December 3, 2016

The Digital Perspective

I’m a hypocrite.

Not the nasty kind, but the sort that says one thing and does another. One minute I love digital technology and the next I can’t stand it. I’m addicted to WhatsApp but terrified of Facebook. I laugh at selfie-taking dandies while secretly envying their social media likes.

I guess I’m an early adopter. Not of the technology, but the anxieties that come with it. You won’t see me cooing outside an Apple store for the next iPhone, but wailing every time they force me to update the T&Cs. But of course I’ve never actually read them.

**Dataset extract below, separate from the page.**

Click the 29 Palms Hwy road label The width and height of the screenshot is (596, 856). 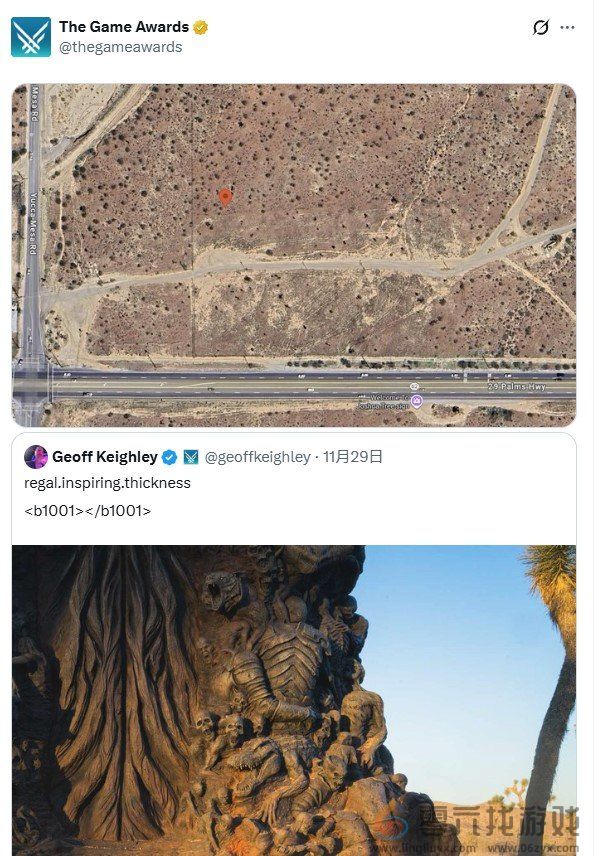point(517,386)
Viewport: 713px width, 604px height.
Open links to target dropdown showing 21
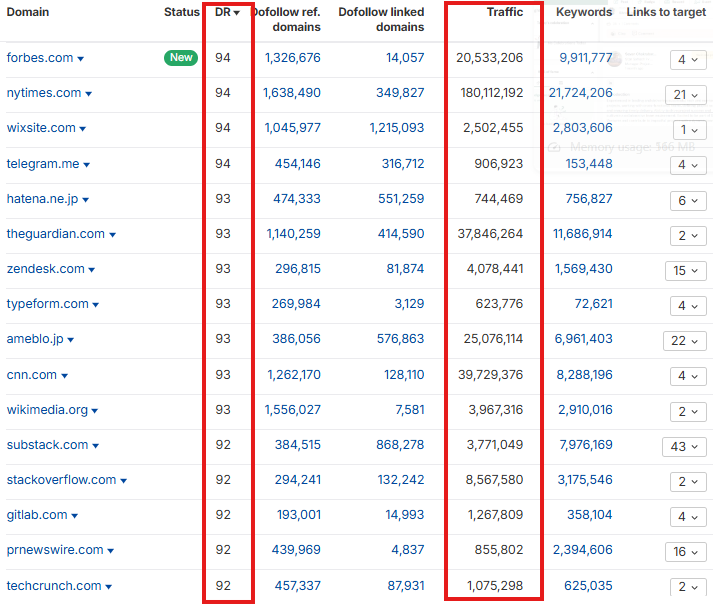point(683,94)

Isn’t all this new technology overwhelming? I’m neither technophilic nor technophobic, but technically bemused. Augmented realities like Pokemon Go encourage people to leave their homes while virtual realities require them to stay well within. All I want to know is how to change the privacy settings on Facebook.

Join me as I try to make sense of our rapidly changing digital world. Welcome to the digital side of the e-nvironmentalist.

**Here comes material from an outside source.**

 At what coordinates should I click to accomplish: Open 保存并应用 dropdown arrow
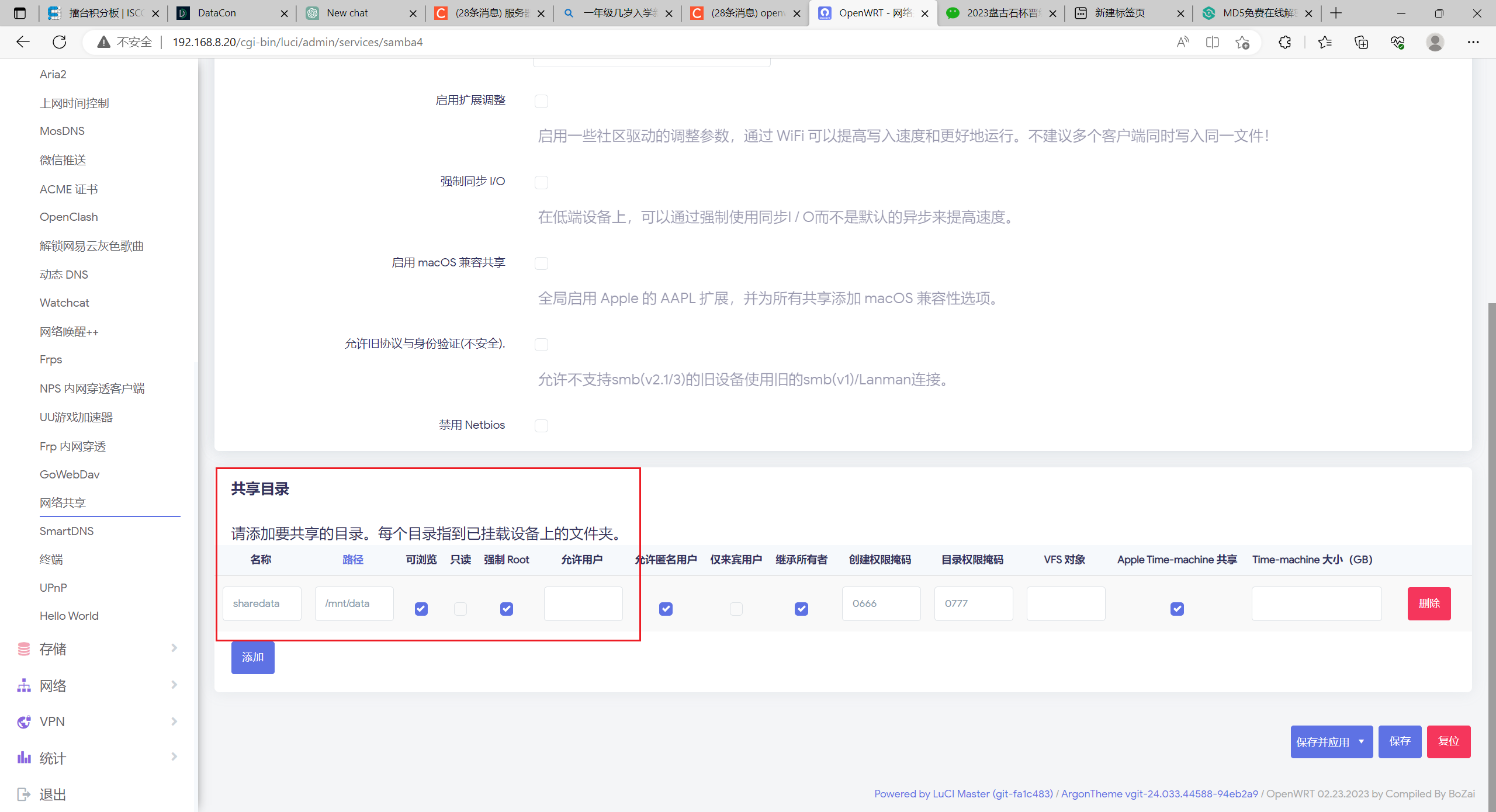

So, the obvious question: what does environmentalism have to do with digital technology? Easy really. Think of the flood of emails, notifications, articles, statuses, grams, tweets and snapchats you have come across today. It’s likely there’s been loads. Our digital environment is getting denser and it is about time we thought about the impacts on one of its most important resources: you.

Yeah you. You, who reads all the emails, is trapped within Facebook’s echo chamber and falls down the rabbit hole of Youtube’s auto-play functionality. All this information creates a scarcity of attention leaving you in a constantly distracted present.

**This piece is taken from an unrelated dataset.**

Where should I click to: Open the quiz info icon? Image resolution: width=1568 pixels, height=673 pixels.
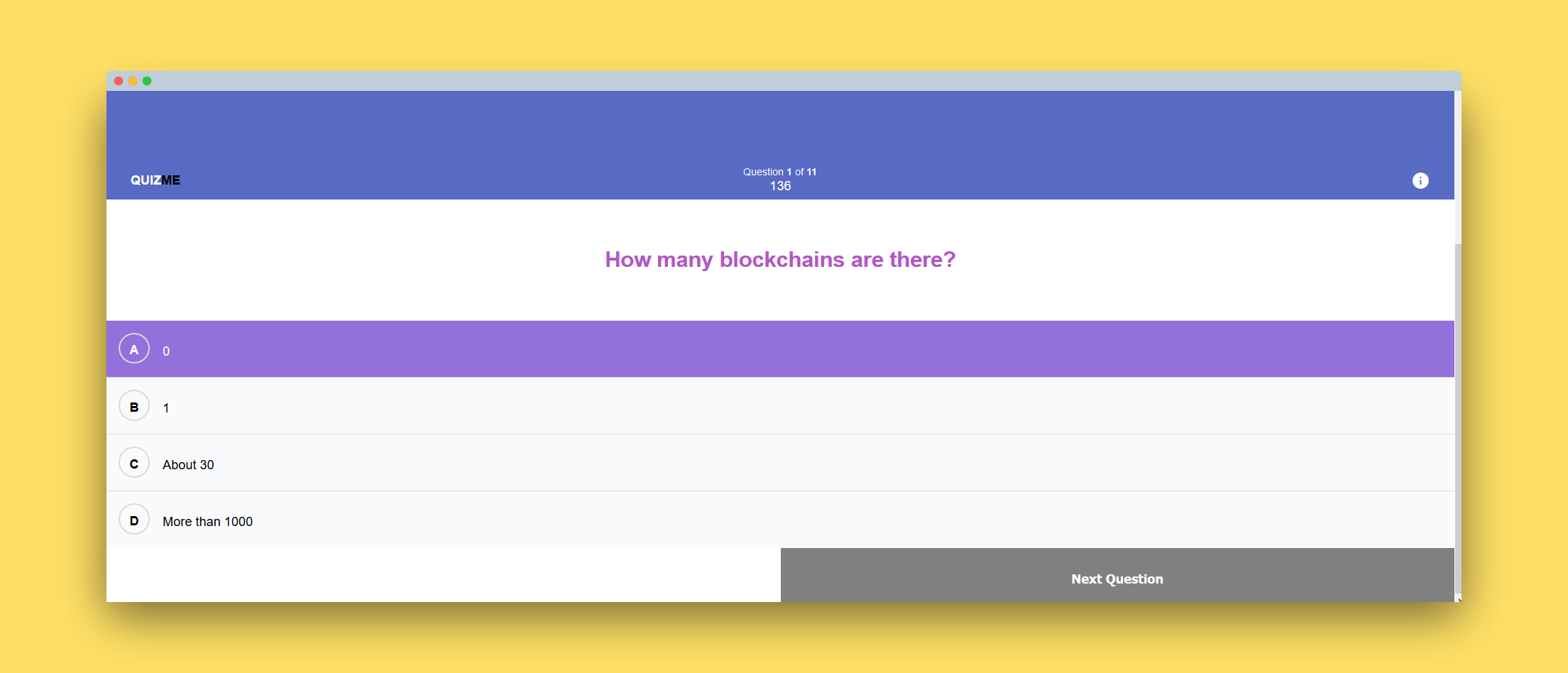coord(1420,180)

Sound strange? Well it is an alternative way to think about digital technology. Alternative in a similar way to how ‘environmentalism’ was once used as a radical label to challenge ideas and norms about the right way to live and interact with our natural environment. Similarly, some of the ideas I will discuss aim to challenge perspectives most of us accept about our digital one.

Please do not mistake this for some 21st century equivalent of Rachel Carson’s 1962 environmental classic Silent Spring. Back then she rocked the world and brought an environmental perspective into mainstream conversation. You will quickly realize I possess nowhere near her astounding writing skill or critical insight. Neither am I comparing Facebook’s spread of lolcat videos or Breitbart news into our smartphones to dropping pesticide onto 1950s American suburbia. While some may consider such annoyingly cute or misogynistic content to be poisonous, my intention is not to draw direct parallels.

What I hope to do is shed light on emerging issues unique to or amplified by the digital age. There are the obvious ones you’re probably aware of: privacy, surveillance and friend requests that won’t go away. But how about attention theft, identity conflation or the impoverishment of thought? The digital realm is connecting us in profound ways and significantly changing how we live our lives. For better and for worse.

Along with my musings, I will also publish reviews of books and films that I consider will expand an understanding of our digital environment.

By adding my own thoughts into the mix, I hope to convince you of an emerging movement that seeks to understand how to better live with and understand digital, in a way that treasures human, and facilitates machine while nudging us all in the right direction forward.